Campaigns inspire local sign shenanigans
AP/File
rules of the road
Political sign rules in Colorado:
— Signs on private property can be placed at the discretion of the property owner.
— Political signs aren’t allowed in the right of way of highways, and aren’t allowed in roundabouts.
— Defacing, destroying or stealing signs is illegal.
With a presidential campaign as intense as this year’s, vandalism to political yard signs in Aspen and Pitkin County have become part of the partisan clash.
So far this fall, Aspen police have taken four complaints about vandalized or stolen signs for President Donald Trump, all from the same Republican resident of Aspen’s west side.
“One sign was changed to say something that might offend people with delicate sensibilities,” Aspen Assistant Police Chief Bill Linn said Friday.
Pitkin County sheriff’s deputies have received one report about vandalized or stolen Trump signs from Bob Jenkins, second vice-chair of Pitkin County Republicans.
Jenkins’ report — filed Sept. 23 — says he put up signs along Highway 82 at 6 p.m. and went back at 10 p.m. to find they’d been cut down.
“Jenkins was unsure of who cut the signs down, but suspected the culprit to be a part of the Pitkin County Democratic Committee,” according to a deputy’s report. “Jenkins said he wanted this report to be ‘in the paper’ as soon as possible and stressed that he would like Sheriff Joe DiSalvo to call the Pitkin County Democratic Committee to warn them from defacing their political signs.”
On Friday, Carol Jenkins, who was there when her husband reported the incident and is secretary of the local Republican Party, said he was misquoted in the report.
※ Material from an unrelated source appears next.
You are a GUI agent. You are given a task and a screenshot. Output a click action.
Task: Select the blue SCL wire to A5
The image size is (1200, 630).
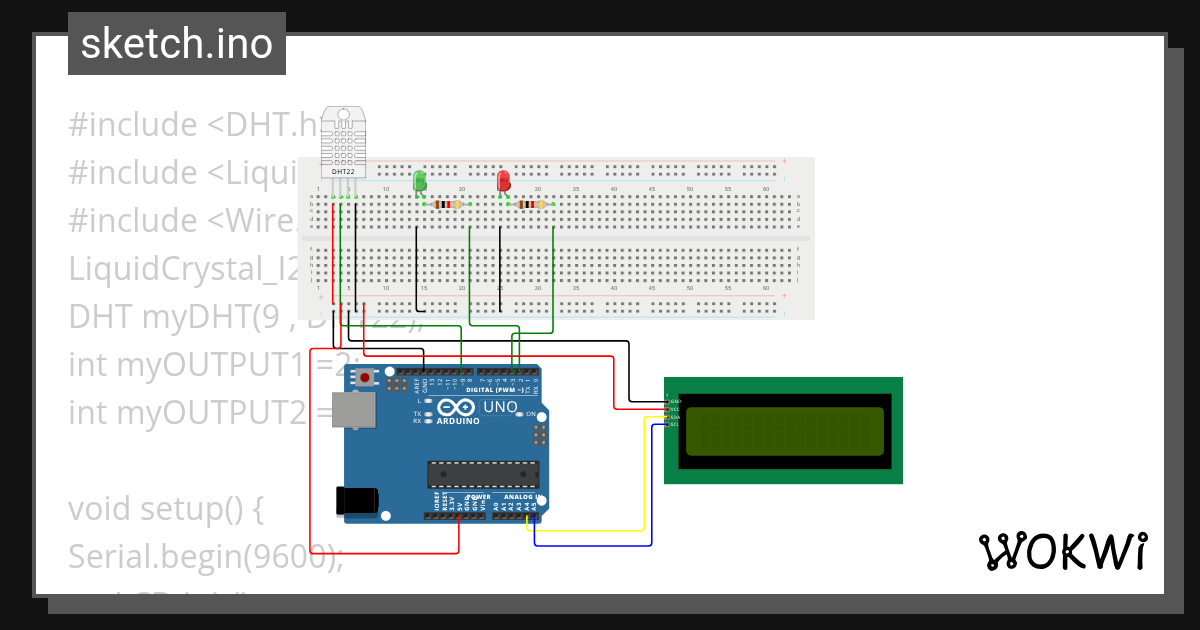(x=600, y=545)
What he told the deputy was that he wanted the chairs of both county parties to be called so they could remind their members that such actions are illegal and should not be tolerated.
“Bob did not say that,” Carol Jenkins said.
Howie Wallach, chair of the Pitkin County Democratic Party, said Friday he and other members of the local party apparatus had nothing to do with the theft or vandalization of local Republican Party signs. Further, he said the same thing thing is happening to local Democratic Party signs.
For example, 15 signs for former Vice President Joe Biden were stolen Thursday night or Friday morning from homes on Riverside Drive in Basalt, Wallach said. Basalt Police Chief Greg Knott said his department had received reports Friday from six people in the same area.
“Our (personal yard) signs have been stolen twice,” Wallach said. “Others on the block have been stolen. I just replace them. I don’t report them to the police.”
Neither police agency has any suspects in the sign shenanigans, according to police reports.
Under Colorado law, misdemeanor charges of trespassing and criminal mischief can be filed against those responsible. People who deface signs also can be held liable for damages.
“There’s a lot of anger (and other emotion) in the public right now — it’s been a tumultuous year and it’s a scary time,” University of Colorado at Boulder political science professor Anand Sokhey told The Denver Post earlier this month. “Identity is being triggered (constantly) by our politics, which when combined with the pandemic and economic pressures is certainly a recipe for people taking actions that are linked to how they see themselves.”